Spotify y Universal Music Group han dado un paso relevante en la relación entre música, inteligencia artificial y derechos de autor. Ambas compañías han alcanzado un acuerdo de licencia que permitirá a los usuarios crear versiones y remezclas con IA generativa a partir de canciones de artistas que acepten participar en el proyecto.
La herramienta llegará como un complemento de pago para suscriptores Premium de Spotify, aunque por ahora no se han comunicado ni el precio ni la fecha de lanzamiento. El modelo incluirá un sistema de reparto de ingresos para los artistas participantes, de forma que las obras generadas con IA a partir de su música puedan generar compensación económica.
Un modelo basado en permiso y reparto de ingresos
El acuerdo entre Spotify y Universal Music Group busca diferenciarse de otros servicios de música con IA que han avanzado en un terreno legal más incierto. La plataforma sueca ya había adelantado el año pasado que trabajaba con varias compañías del sector, entre ellas Universal Music Group, Sony Music Group, Warner Music Group, Merlin y Believe, para desarrollar productos de inteligencia artificial centrados en los artistas.
La idea central es que los titulares de derechos puedan decidir si participan en estas herramientas y bajo qué condiciones. Spotify ha defendido que este tipo de desarrollos deben construirse mediante acuerdos previos, no mediante el uso de contenidos sin una licencia clara y la negociación posterior.
En el comunicado del acuerdo, Spotify trasladó que las versiones y remezclas creadas por fans son una nueva fase dentro de la evolución de la música digital. La compañía enmarca el proyecto en tres ejes: consentimiento, reconocimiento y compensación para artistas y compositores.
Universal ve una nueva vía de ingresos para los artistas
Universal Music Group también presenta la iniciativa como una oportunidad para reforzar la relación entre artistas y fans. Según la discográfica, este tipo de herramientas puede abrir nuevas formas de participación alrededor de las canciones, siempre que existan reglas claras y los creadores tengan control sobre el uso de su obra.
Por ahora, no se ha detallado qué artistas del catálogo de UMG formarán parte del lanzamiento. Ese punto será clave, ya que el atractivo de la herramienta dependerá en gran medida de las canciones disponibles y del nivel de participación de los grandes nombres del sello.
El acuerdo también puede marcar el inicio de una nueva etapa para Spotify, que podría buscar alianzas similares con otras discográficas.
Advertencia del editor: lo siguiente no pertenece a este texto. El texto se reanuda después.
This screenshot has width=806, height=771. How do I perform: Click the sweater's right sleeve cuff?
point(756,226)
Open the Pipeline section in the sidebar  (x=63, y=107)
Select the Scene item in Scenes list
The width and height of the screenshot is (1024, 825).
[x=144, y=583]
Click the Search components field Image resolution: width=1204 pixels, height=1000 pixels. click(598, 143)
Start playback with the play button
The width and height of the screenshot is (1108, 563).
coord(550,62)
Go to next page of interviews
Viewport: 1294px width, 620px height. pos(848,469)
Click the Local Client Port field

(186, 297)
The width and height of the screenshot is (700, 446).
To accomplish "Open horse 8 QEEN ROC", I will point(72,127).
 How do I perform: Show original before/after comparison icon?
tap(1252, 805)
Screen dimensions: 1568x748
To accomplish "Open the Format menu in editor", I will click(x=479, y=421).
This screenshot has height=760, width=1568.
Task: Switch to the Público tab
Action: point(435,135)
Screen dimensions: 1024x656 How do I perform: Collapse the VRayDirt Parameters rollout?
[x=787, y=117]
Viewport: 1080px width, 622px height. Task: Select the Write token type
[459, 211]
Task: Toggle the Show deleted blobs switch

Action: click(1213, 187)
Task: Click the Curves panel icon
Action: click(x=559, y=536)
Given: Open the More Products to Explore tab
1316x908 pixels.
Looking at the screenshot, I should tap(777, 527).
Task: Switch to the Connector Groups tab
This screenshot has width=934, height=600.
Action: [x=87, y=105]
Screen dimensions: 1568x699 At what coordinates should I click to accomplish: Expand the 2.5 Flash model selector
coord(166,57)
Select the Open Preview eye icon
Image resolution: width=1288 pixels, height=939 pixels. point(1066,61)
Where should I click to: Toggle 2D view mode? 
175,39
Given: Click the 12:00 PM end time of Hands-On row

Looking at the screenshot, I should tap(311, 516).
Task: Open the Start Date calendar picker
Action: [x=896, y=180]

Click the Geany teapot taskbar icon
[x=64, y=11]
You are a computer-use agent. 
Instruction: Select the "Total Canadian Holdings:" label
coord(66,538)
La compañía, sin embargo, no ha confirmado que haya más acuerdos cerrados en este ámbito.
El pulso con Suno y Udio marca el fondo del movimiento
El anuncio llega en un momento de alta tensión entre la industria musical y las plataformas de generación musical con IA. Servicios como Suno y Udio han ganado visibilidad al permitir crear canciones mediante inteligencia artificial, pero también han quedado bajo el foco de las grandes discográficas por el uso de obras protegidas en el desarrollo de sus modelos.
Suno alcanzó en noviembre un acuerdo extrajudicial de 500 millones de dólares con Warner Music Group. Además, sigue enfrentándose a demandas por derechos de autor de Universal Music Group y Sony Music, entre otras compañías. Udio, por su parte, ya ha llegado a acuerdos con Warner Music y UMG, aunque continúa trabajando para resolver su situación con Sony.
En ese contexto, Spotify intenta posicionarse en una vía distinta: ofrecer herramientas de IA musical dentro de un marco pactado con los titulares de derechos. La plataforma detecta demanda por parte de los consumidores, pero busca convertir esa actividad en un producto licenciado, monetizable y aceptable para la industria.
Spotify acelera su apuesta por la IA
La alianza con Universal Music Group se presentó durante el Día del Inversor de Spotify, en el que la compañía también anunció varias funciones relacionadas con inteligencia artificial. Entre ellas figuran una herramienta para crear audiolibros con IA, nuevas funciones para podcasters, una aplicación de escritorio para producir podcasts personales mediante IA y un sistema de entradas reservadas para conciertos destinado a los fans más destacados.
Con este movimiento, Spotify refuerza su apuesta por convertir la IA en una capa adicional de su negocio, no solo como tecnología de recomendación, sino también como herramienta de creación. La diferencia estará en el equilibrio: dar más opciones a los fans sin dejar fuera a artistas, compositores y discográficas del reparto económico.
Para la industria musical, el acuerdo puede convertirse en una prueba importante. Si funciona, las remezclas y versiones generadas por fans podrían pasar de ser un territorio conflictivo a una nueva línea de negocio regulada dentro de las plataformas de streaming.